In the past, patients needing assistance to reach standing positions had to depend upon human or prior art mechanical support. If supported solely by nursing or therapy personnel, there is a higher risk of injury for both the patient and the assisting personnel. Patients could lose support lifting themselves or being lifted and sustain a fall. Nursing or therapy personnel could sustain back or other muscle injuries while preventing the patient fall or while in the act of lifting and moving the patient, especially when a patient is an obese or morbidly obese person (morbidly obese being at least two times the recommended weight for a given height).
Prior art mechanical devices may also at times require a level of assistance from the patient themselves to accomplish the standing task. Prior art mechanical devices also do not address the true nature of motion required to move from a sitting to a standing position. In fact, it is complex. To mirror the same movement required to achieve an independent sit to stand, the shoulders must lean forward out over the knees placing the center of mass over the feet. The feet are then prepared to support the body weight in line as the torso is raised to an erect posture.
Prior art devices either lifted by the upper torso only, which can possibly overload the delicate upper body structure (most commonly the axillary [armpit] area and specifically the shoulder joints and tendons), or by the upper torso and hips, which when employed at the same angle and speed during the lift tends to keep the patients in a crouching or semi-crouching position.
Devices that facilitate a patient moving from sitting and standing positions typically utilize one actuator that raises a lift element (e.g., a boom). One end of the boom is fixed at an axis point and when raised describes an arc that exists in the vertical plane. The actuators are either electrical or mechanical. The manual type typically employs a lever or piston arrangement. Such devices operate in a manner that is similar to the way in which a hoist lifts an engine out of an automobile engine bay. While raising the boom in a vertical arc, the shoulders and trunk are pulled and lifted upward bringing the person from a sitting to a semi-crouching position. As the boom completes its arc the pulling motion shifts from primarily vertical to primarily forward to raise the patient from a crouching position to an erect posture.

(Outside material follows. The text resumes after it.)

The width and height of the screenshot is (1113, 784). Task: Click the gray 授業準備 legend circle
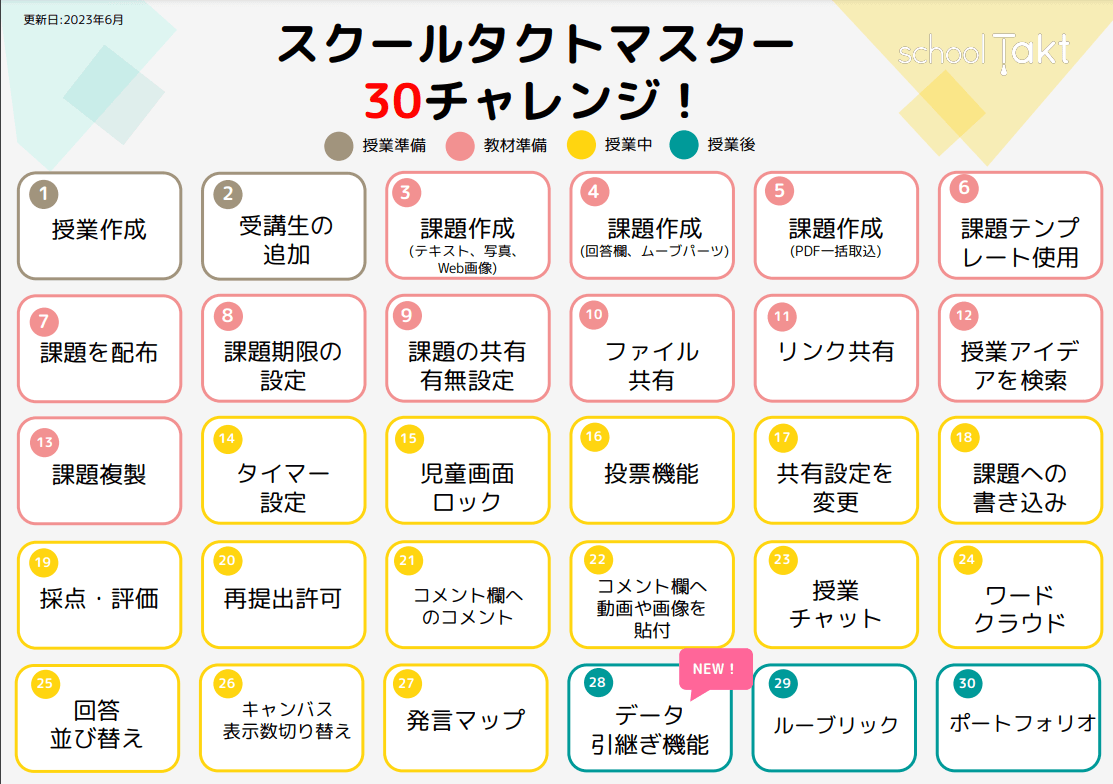pyautogui.click(x=339, y=145)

Most of the prior art devices are sufficiently stable to allow a smaller or average size person to be lifted from a sit to a stand position with the assistance of nursing or therapy personnel. However, instabilities inherent in lifting patients who are large or obese and those who are unable to maintain their own balance, may cause lateral forces to be exerted on the boom as it moves through its vertical arc. Such lateral forces may tend to cause a shifting of the patient's center of mass, which in turn may cause the undesirable side loading of the actuators. Such side loading may contribute to the instability of the device and may compromise the structural integrity of the actuators.
What is needed is an apparatus that allows a patient of any size, including obese and morbidly obese, to securely and safely move between sitting and standing positions with a minimum of risk of injury to themselves or to those who are assisting them; and that can operate with minimal risk of equipment failure while supporting any patient.